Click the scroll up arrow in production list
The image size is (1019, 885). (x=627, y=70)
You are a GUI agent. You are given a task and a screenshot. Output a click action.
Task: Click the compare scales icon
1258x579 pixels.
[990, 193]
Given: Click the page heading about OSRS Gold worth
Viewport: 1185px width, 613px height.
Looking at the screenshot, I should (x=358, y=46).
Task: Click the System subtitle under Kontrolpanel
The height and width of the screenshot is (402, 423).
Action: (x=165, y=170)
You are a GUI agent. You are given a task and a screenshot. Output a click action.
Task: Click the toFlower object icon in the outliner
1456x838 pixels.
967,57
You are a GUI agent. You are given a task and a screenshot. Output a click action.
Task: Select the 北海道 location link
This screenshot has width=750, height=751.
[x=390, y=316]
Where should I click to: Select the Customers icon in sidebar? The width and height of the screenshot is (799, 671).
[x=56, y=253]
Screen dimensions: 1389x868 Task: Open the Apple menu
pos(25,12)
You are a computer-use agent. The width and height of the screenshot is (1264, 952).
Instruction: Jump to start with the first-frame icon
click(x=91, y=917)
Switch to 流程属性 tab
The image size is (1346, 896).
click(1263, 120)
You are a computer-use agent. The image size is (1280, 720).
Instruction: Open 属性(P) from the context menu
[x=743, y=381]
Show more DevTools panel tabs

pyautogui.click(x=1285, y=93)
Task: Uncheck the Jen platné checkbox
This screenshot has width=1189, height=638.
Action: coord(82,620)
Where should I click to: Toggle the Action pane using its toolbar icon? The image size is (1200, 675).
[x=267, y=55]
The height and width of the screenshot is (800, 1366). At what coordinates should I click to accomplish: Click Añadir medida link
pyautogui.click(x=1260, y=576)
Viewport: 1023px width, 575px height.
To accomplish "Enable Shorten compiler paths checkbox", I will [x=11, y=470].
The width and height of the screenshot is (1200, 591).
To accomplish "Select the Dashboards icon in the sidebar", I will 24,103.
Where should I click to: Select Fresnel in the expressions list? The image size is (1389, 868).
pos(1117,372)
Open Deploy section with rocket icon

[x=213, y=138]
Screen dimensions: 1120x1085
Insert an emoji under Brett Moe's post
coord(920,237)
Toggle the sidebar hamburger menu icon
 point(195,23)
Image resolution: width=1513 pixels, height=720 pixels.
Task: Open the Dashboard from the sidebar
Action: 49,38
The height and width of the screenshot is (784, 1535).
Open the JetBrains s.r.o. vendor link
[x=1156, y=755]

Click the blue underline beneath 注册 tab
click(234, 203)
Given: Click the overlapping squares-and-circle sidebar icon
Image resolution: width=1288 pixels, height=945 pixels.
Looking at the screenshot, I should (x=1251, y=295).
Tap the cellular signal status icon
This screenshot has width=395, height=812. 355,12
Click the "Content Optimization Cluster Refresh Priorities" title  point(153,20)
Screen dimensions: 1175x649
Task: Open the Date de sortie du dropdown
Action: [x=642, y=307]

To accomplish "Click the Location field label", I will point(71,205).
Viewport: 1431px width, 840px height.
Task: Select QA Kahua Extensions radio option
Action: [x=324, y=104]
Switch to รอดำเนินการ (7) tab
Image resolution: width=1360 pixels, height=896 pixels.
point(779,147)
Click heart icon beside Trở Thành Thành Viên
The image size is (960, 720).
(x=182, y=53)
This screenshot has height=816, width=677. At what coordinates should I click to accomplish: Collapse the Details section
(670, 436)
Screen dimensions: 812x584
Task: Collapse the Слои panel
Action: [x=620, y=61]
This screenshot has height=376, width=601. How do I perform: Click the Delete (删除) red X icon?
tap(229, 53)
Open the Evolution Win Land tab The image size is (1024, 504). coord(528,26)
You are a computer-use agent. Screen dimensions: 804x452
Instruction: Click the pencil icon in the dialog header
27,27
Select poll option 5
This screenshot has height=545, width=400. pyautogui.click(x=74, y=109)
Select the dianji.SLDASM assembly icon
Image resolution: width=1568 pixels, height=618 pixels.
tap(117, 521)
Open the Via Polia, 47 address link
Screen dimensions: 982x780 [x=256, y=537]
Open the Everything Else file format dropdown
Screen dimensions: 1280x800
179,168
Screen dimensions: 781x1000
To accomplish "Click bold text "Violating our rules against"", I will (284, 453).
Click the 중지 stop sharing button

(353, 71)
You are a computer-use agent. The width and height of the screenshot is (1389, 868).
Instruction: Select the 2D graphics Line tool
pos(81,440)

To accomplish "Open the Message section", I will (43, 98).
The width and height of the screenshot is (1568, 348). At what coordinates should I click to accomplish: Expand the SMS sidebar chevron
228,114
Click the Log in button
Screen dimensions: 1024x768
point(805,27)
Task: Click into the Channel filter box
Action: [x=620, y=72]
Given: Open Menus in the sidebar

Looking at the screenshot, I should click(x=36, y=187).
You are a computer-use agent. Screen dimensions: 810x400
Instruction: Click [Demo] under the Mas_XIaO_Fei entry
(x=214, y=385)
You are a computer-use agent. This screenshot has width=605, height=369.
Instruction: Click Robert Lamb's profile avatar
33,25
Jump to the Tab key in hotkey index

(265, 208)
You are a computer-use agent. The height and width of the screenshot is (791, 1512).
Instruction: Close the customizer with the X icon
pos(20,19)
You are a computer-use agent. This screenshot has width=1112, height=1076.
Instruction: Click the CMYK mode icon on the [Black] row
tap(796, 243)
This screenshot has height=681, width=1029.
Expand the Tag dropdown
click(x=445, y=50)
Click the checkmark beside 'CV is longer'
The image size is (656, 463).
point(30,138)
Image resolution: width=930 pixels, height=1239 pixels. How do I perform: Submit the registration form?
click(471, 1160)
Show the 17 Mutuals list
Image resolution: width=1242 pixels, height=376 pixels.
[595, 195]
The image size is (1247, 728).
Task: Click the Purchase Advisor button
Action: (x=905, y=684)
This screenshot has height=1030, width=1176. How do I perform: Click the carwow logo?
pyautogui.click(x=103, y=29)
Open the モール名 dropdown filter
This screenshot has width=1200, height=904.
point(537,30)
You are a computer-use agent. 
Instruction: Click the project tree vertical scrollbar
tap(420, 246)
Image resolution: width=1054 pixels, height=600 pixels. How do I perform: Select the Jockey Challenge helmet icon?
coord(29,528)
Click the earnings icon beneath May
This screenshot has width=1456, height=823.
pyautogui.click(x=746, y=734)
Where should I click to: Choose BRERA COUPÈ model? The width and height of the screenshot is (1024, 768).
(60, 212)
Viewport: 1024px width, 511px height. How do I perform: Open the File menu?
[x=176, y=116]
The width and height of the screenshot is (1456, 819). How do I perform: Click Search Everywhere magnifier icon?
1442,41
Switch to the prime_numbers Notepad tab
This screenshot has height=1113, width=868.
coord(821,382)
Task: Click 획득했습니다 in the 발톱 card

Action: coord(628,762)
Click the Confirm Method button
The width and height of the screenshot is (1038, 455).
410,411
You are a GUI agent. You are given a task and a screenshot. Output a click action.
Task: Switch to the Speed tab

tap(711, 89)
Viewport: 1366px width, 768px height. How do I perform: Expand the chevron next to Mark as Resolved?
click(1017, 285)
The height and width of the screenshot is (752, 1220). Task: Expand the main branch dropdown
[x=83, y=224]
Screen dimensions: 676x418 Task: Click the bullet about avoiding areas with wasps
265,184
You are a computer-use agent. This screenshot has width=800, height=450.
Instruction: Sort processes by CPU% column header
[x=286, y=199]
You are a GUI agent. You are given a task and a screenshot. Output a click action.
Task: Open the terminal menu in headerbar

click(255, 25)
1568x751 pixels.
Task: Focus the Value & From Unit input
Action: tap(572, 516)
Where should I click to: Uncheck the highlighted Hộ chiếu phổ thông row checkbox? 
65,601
____________
• _To do_:
Reproduce verbatim the items from the line containing "Where should I click to: Select Fresnel" through the line containing "Action: [x=642, y=307]", inclusive.

• _Answer to this problem_:
Where should I click to: Select Fresnel in the expressions list? The image size is (1389, 868).
pos(1117,372)
Open Deploy section with rocket icon

[x=213, y=138]
Screen dimensions: 1120x1085
Insert an emoji under Brett Moe's post
coord(920,237)
Toggle the sidebar hamburger menu icon
 point(195,23)
Image resolution: width=1513 pixels, height=720 pixels.
Task: Open the Dashboard from the sidebar
Action: 49,38
The height and width of the screenshot is (784, 1535).
Open the JetBrains s.r.o. vendor link
[x=1156, y=755]

Click the blue underline beneath 注册 tab
click(234, 203)
Given: Click the overlapping squares-and-circle sidebar icon
Image resolution: width=1288 pixels, height=945 pixels.
Looking at the screenshot, I should (x=1251, y=295).
Tap the cellular signal status icon
This screenshot has width=395, height=812. 355,12
Click the "Content Optimization Cluster Refresh Priorities" title  point(153,20)
Screen dimensions: 1175x649
Task: Open the Date de sortie du dropdown
Action: [x=642, y=307]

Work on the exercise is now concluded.